* Поставленная задача
Замените "Бретани" на "Нормандии" в отрывке об Абеляре и Элоизе и приведите его заново в промежутке между словами "В конце концов" и "растрезвонил о браке." включительно.

В конце концов Элоиза подчинилась. Абеляр привез ее из Бретани в Париж, и они тайно обвенчались в одной из церквей в присутствии Фульбера и нескольких друзей. Теперь они встречались тайно и лишь время от времени, для всех оставаясь, как и прежде, неженатыми. Но такая ситуация уже не устраивала Фульбера. Тайная жена, рассуждал он, та же любовница. Он хотел вернуть доброе имя Элоизе. И, нарушив уговор, повсюду растрезвонил о браке.
Разумеется, грянул скандал. Обстановка настолько накалилась, что Абеляр вынужден был отправить Элоизу на время в женский монастырь, чтобы переждать, пока не утихнут пересуды. Но не могла утихнуть их страсть. Впоследствии Абеляр осуждающе описывал те крайности, на которые страсть их толкала:
«Я могу попытаться облегчить печаль твою, показав, что случившееся с нами случилось заслуженно и для нашего же блага, и, живя в браке, заслужили мы Божью кару гораздо более, нежели когда жили во грехе. После того как мы обвенчались и ты жила в келье среди монахинь обители в Аржантейле, я однажды приехал навестить тебя. Ты, полагаю, помнишь, что сделал я тогда с тобою в своей похоти, в углу трапезной (больше идти нам было некуда). Ты, полагаю, помнишь, как бесстыдно мы вели себя в столь святом и почитаемом месте, посвященном Пресвятой Деве. Даже если бы мы ничего не сделали, кроме этого бесстыдства, все равно даже за него мы уже заслужили бы величайшую кару».

* Исходные данные
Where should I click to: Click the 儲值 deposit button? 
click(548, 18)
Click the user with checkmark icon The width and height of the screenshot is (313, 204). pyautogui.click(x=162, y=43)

* Ответ на задание
В конце концов Элоиза подчинилась. Абеляр привез ее из Нормандии в Париж, и они тайно обвенчались в одной из церквей в присутствии Фульбера и нескольких друзей. Теперь они встречались тайно и лишь время от времени, для всех оставаясь, как и прежде, неженатыми. Но такая ситуация уже не устраивала Фульбера. Тайная жена, рассуждал он, та же любовница. Он хотел вернуть доброе имя Элоизе. И, нарушив уговор, повсюду растрезвонил о браке.